Accession Number: 2017.ast.46
Instrument Name: Unknown
This object consists of a roughly square wooden box varnished in a dark colour. In the centre of the lid there is a circular brass piece. Next to this there is a handwritten note.
Inside the box is a brass instrument supported by several wooden blocks with felt on surfaces that would touch the insrument. The instrument has a round flat surface attached to a wooden handle. Around the rim of the circle is a scale measured graduated in ones and labelled in tens, measuring degrees. In the centre of the round surface there is vertical rod supporting a rectangular mirror angled somewhat downwards towards the surface. This mirror can be moved independently.

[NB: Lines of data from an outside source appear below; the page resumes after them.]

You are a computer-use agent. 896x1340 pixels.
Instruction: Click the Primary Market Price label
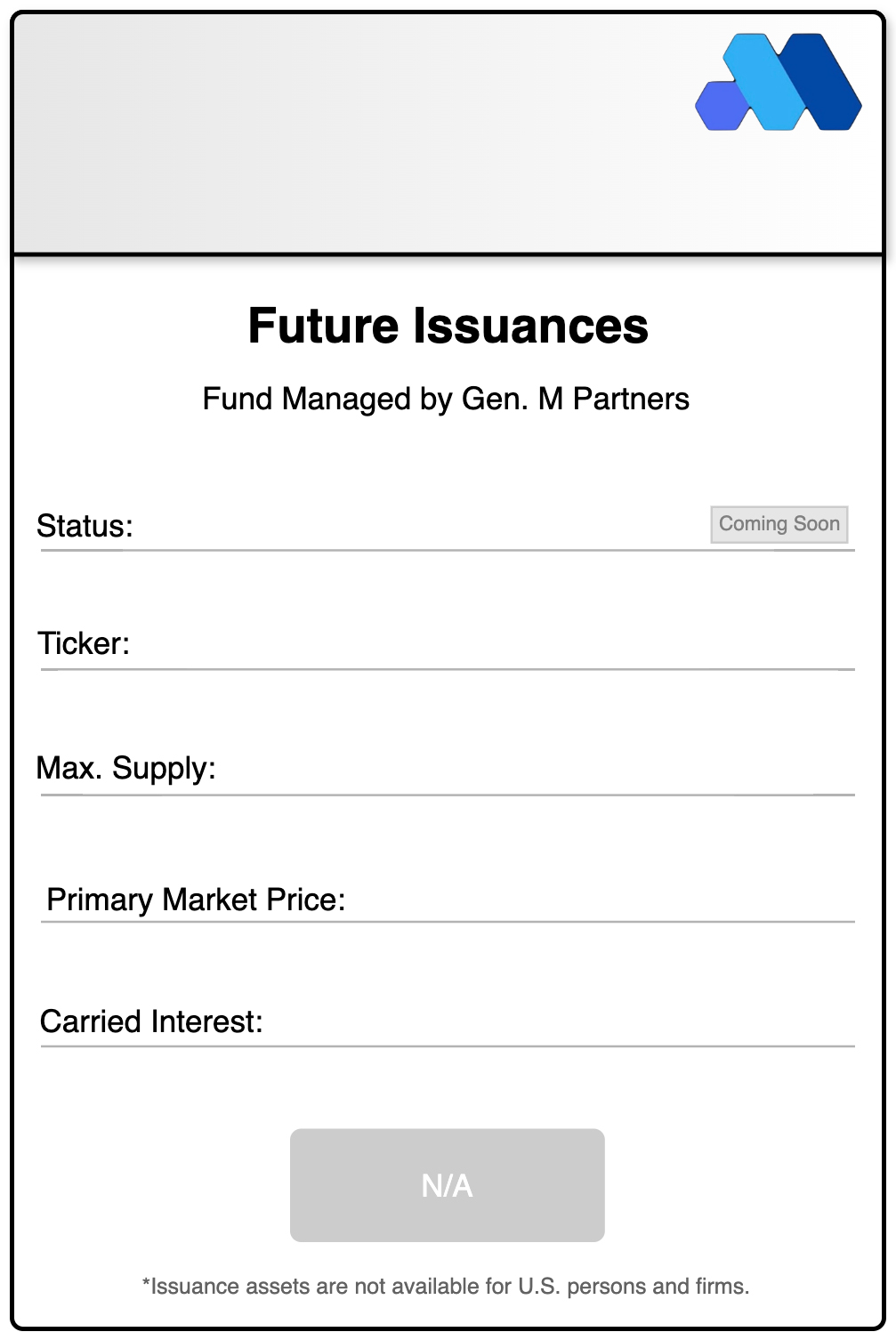click(196, 900)
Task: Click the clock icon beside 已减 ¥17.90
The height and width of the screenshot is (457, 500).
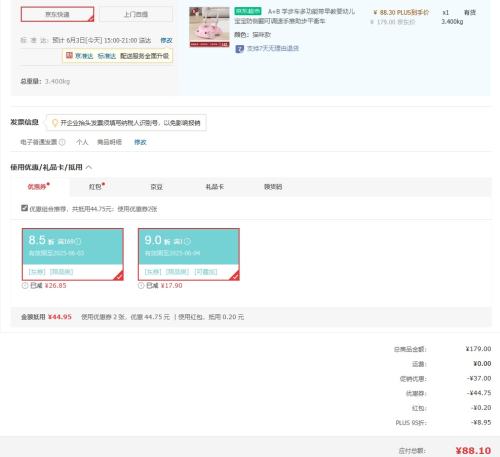Action: click(141, 286)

Further from the centre there is a cylindrical brass piece also supported horizontally above the flat surface; this contains a glass bubble chamber. On the rim of the circle is a another attachment consisting of two knobs and rods, one of which is threaded for adjustment. Untightening this allows for the mirror and bubble chamber to be rotated around the circular base on a brass piece. At the far end of this rotating piece is a fluted end which is marked with a scale marked from 0-30 in tens.
Apparently associated with this instrument are two brass tubes that fit together to make a longer tube. The narrow end of one of these seems to fit a rough hole in the handle underneath the instrument.
Primary Materials: Wood, Copper Alloy, Felt, Iron Alloy
On the circular surface of the instrument: “[??]lland London” [ Likely. "Dolland"]
On the paper note attached to the top of the box: “Presented to the Library of Univ. College Toronto by Dr. J. Morrison of Houston, Tex. May 1916″
Dimensions (cm): Box: 25cm x 16cm x 19.5cm
Unknown astronomical or navigational purpose.
Fair. The box of the object has cracked significantly lengthwise along the top. The attached letter is very worn and the edges are cracked in places. Inside, the various supports for the instrument have detached and many are lying about loose.
The instrument itself appears to be in good condition. It shows evidence of extensive use in the form of circular scratches where the instrument has been rotated.
Manufacturer: Dolland, London
Date of Manufacture: 19th Cent.?
Department of Astronomy and Astrophysics.